O bolo cresceu no milagre econômico (nem o próprio Delfim Netto achava milagre), mas nunca foi repartido como se deveria. O mago ou czar, como também era chamado, só foi interrompido quando Ernesto Geisel assumiu o poder e o exilou, em tons de dourado, como embaixador em Paris. 

Ficou dois anos por lá, o suficiente para ser acusado de ter recebido propina de um banco francês que financiou a venda de maquinário para a Hidrelétrica de Tucuruí. A acusação, como sói acontecer, foi arquivada. Como sói acontecer igualmente, ele voltaria a ser ministro, sob João Figueiredo, e seria eleito deputado federal na democracia.

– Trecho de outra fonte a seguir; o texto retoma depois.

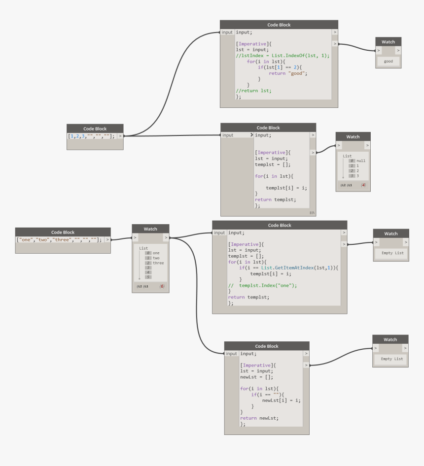Image resolution: width=424 pixels, height=466 pixels.
Task: Select the "good" value inside the top Watch node
Action: 388,62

Quanto ocupava uma posição de comando no jornalismo, nunca quis me aproximar de Delfim Netto. Encontrei-o uma única vez, acompanhado de um colega de redação, no restaurante Massimo, em São Paulo, onde ele tinha mesa cativa.

Delfim Netto estava acompanhado de um cupincha seu, de ascendência oriental, e dormiu durante boa parte do tempo, o que deixou tudo mais enfadonho. Além de ser um almoço chato, comi mal.

Não me ter aproximado de gente poderosa como Delfim Netto, se não me fez melhor, certamente me fez mais livre. Permitiu-me, por exemplo, publicar com algum destaque que ele estava entre os citados na estrambótica Operação Satiagraha, que investigava o banqueiro Daniel Dantas e o especulador Naji Nahas.

Consegui obter o relatório da Polícia Federal e lá figurava  Delfim Netto. Mandei ouvi-lo, e o repórter me relatou que ele queria que nós lhe déssemos “um caldinho” da peça policial. Ri, não lhe dei caldinho nenhum e não o poupei. Até porque a PF petista havia incluído no relatório o novo melhor amigo de infância de Lula. Peculiar.

Não deu em nada. Menos de uma década depois, Delfim Netto seria alcançado pela Lava Jato, acusado de ter recebido R$ 15 milhões, entre 2012 e 2015, nas transações ilícitas para a construção da hidrelétrica de Belo Monte.

Ele não foi enforcado e pendurado de cabeça para baixo, como ladrão, mas recebeu, ao menos, um veredicto de Fernando Henrique Cardoso, em A Arte da Política. Quando o Plano Real foi implementado, o então deputado federal Delfim Netto afirmou que se tratava de um “estelionato eleitoral” e que FHC fazia “terrorismo ao dizer que a única solução para o país é seu plano”.

No livro, ao comentar sobre o seu ex-suplente de chapa para uma cadeira no Conselho Universitário da USP, na década de 1950, Fernando Henrique Cardoso escreveu que Delfim Netto era alguém “sempre pronto a disparar uma frase de efeito para encobrir os malabarismos de seu raciocínio ou as inverdades que quer passar adiante como válidas”. Que lhe sirva de epitáfio.